**Work to complete**
Find how many lines below hold "each", and give that number as the entire answer.

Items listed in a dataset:
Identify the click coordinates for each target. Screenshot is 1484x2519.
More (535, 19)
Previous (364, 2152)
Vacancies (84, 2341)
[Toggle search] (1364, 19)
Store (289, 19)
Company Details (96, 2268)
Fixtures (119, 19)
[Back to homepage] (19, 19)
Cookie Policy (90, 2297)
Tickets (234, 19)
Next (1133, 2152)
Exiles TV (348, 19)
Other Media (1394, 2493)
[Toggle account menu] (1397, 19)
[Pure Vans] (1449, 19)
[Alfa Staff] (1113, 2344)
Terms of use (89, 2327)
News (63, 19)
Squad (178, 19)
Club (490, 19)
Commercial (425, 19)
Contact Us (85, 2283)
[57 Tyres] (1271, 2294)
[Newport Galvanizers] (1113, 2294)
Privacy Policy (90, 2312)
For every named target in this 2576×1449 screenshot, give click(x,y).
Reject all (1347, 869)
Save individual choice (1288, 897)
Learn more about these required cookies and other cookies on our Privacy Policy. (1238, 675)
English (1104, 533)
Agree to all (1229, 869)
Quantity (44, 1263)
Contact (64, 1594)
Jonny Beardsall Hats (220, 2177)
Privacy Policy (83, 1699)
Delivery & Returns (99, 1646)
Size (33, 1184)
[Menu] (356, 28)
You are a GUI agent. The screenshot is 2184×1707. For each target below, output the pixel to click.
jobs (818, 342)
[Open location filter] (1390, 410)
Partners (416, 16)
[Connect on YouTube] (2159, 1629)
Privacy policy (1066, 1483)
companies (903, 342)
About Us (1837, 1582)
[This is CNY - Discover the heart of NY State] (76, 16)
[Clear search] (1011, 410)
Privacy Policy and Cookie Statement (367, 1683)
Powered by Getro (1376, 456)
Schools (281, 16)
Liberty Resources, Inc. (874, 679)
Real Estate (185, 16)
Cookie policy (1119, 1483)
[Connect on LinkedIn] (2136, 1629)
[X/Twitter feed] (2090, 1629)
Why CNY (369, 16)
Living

**Result of this task**
2